In 2022, the game was re-released as an in-built game on the Sega Astro City Mini V.

==Reception==

In Japan, Game Machine listed Terra Cresta on their October 15, 1985 issue as being the third most-successful table arcade unit of the month.

In a 2016 retrospective review, Hardcore Gaming 101 compared the game to Super Mario Bros. in terms of taking concepts established in its predecessor and expanding on it while adding its own unique ideas alongside. They greatly praised Terra Cresta for its unique power-up system in particular, namely the ability to split the different ships apart for a short while, and favorably compared the gameplay itself to Xevious for its design and challenge, alongside its several nods to Japanese science-fiction shows and mecha.

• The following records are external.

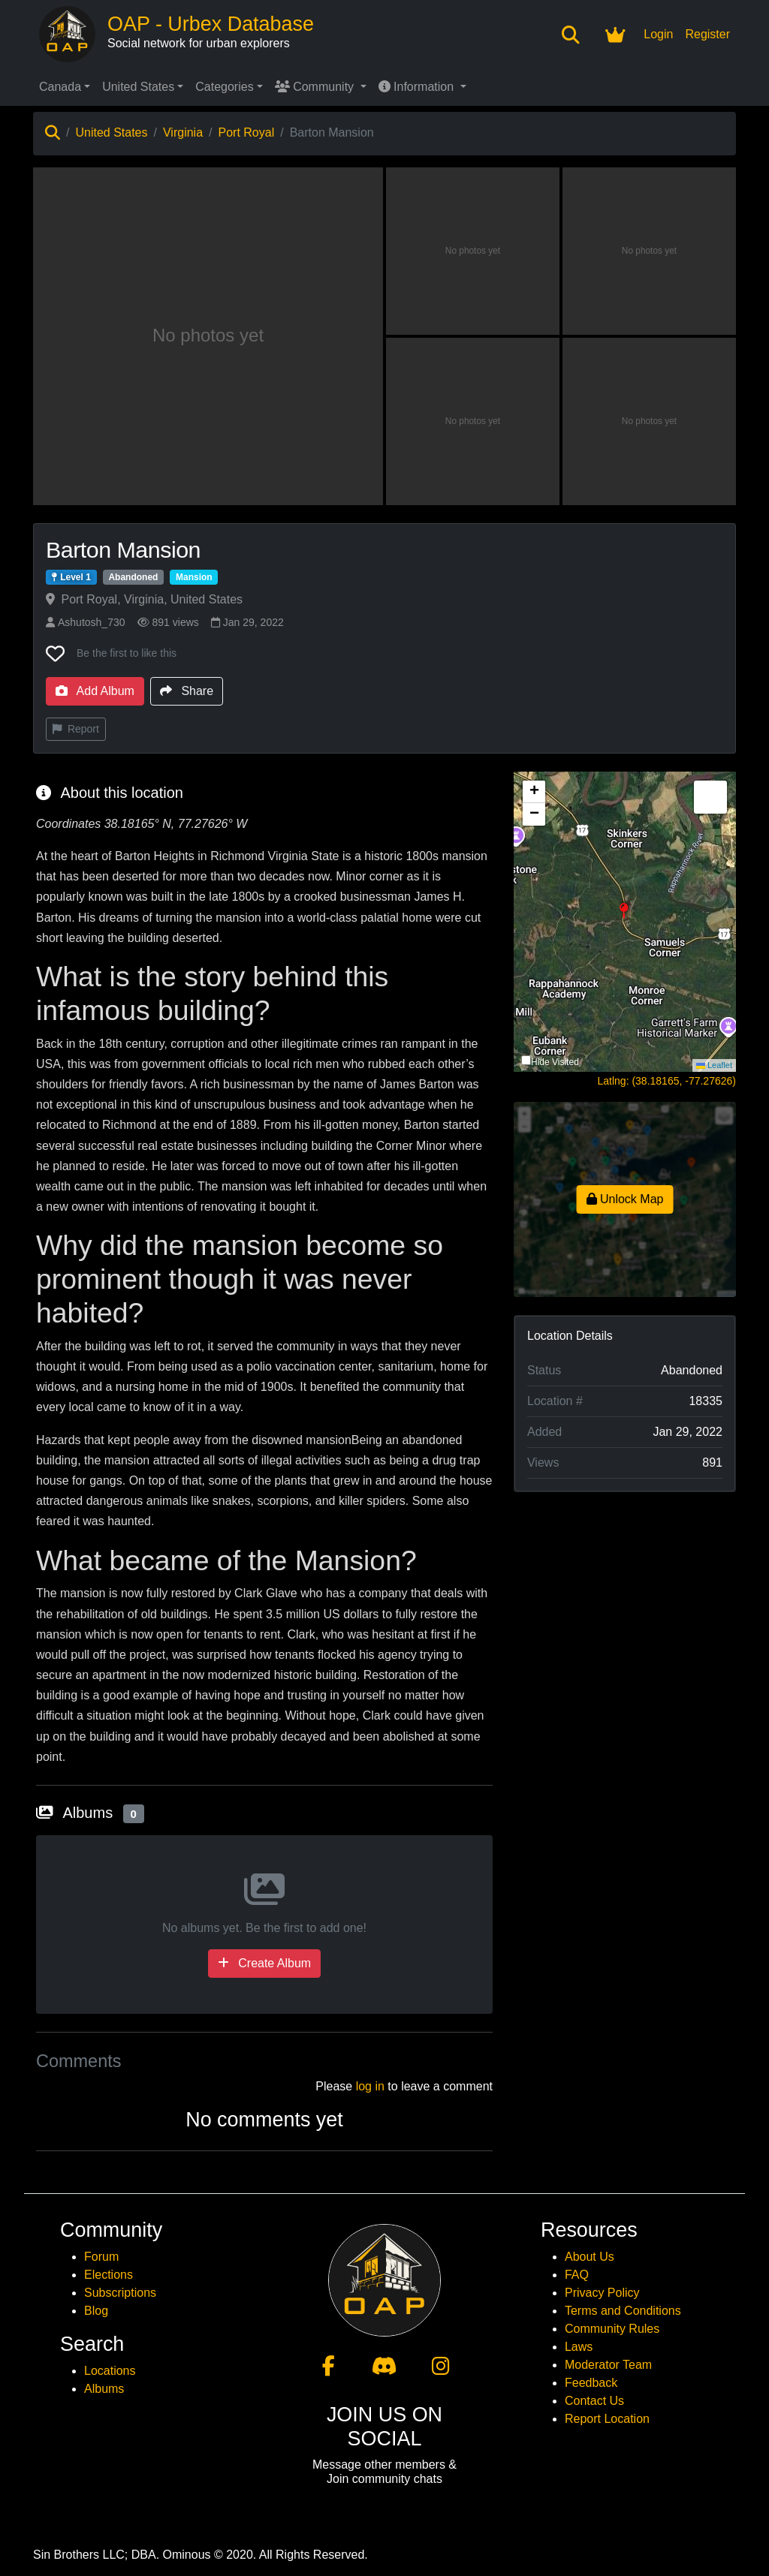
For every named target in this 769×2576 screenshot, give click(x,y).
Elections (108, 2274)
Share (186, 691)
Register (707, 34)
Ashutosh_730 (85, 622)
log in (370, 2086)
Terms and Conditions (623, 2310)
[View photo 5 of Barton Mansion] (649, 421)
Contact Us (594, 2400)
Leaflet (714, 1065)
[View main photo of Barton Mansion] (208, 336)
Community (316, 86)
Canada (60, 86)
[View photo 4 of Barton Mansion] (472, 421)
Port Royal (247, 132)
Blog (96, 2310)
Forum (101, 2256)
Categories (224, 86)
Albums (104, 2388)
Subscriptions (120, 2292)
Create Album (264, 1963)
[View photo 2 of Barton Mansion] (472, 251)
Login (658, 34)
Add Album (95, 691)
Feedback (591, 2382)
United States (138, 86)
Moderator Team (608, 2364)
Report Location (607, 2418)
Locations (110, 2370)
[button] (624, 922)
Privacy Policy (602, 2292)
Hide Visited (555, 1062)
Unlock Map (625, 1199)
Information (417, 86)
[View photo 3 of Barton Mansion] (649, 251)
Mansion (194, 577)
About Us (589, 2256)
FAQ (577, 2274)
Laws (579, 2346)
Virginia (183, 132)
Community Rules (612, 2328)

Hardcore Gaming 101 also praised Kenji Yoshida's arcade soundtrack, which used the Yamaha YM3526 sound chip, as well as the Nintendo Entertainment System version's soundtrack for being an improvement over the Japanese Family Computer version's score. In their coverage of the series in 2016, Retro Gamer magazine liked the game's enhancements over titles like Xevious, alongside its "then-contemporary" power-up system.

Review scores
| Publication | Score |
|---|---|
| AllGame | 3/5 |
| Electronic Gaming Monthly | 6/10, 5/10, 6/10, 5/10 (NES) |
| Your Sinclair | 7/10 |
| Computer Gamer | 70% |
| Family Computer Magazine | 20/30 |
| VideoGame | 4/5 |

==Legacy==
Terra Cresta was released for the PlayStation 2 by Hamster Corporation in 2005 as part of their Oretachi Gēsen Zoku series, including, among other things, a mini soundtrack CD and a replica instruction card. The Famicom version was digitally re-released for Microsoft Windows in 2014 by D4 Enterprise, as part of their Project EGG service, Hamster later released the game as part of their Arcade Archives series for the PlayStation 4 in 2014 and the Nintendo Switch in 2018, as well as the NES version for their Console Archives series for the Nintendo Switch 2 and PlayStation 5 in March 2026. After acquiring the entirety of Nihon Bussan's video game library in 2013, the rights to Terra Cresta are now owned by Hamster. In 2022, the original arcade version was included as part of the Sega Astro City Mini V, a vertically-oriented variant of the Astro City Mini console.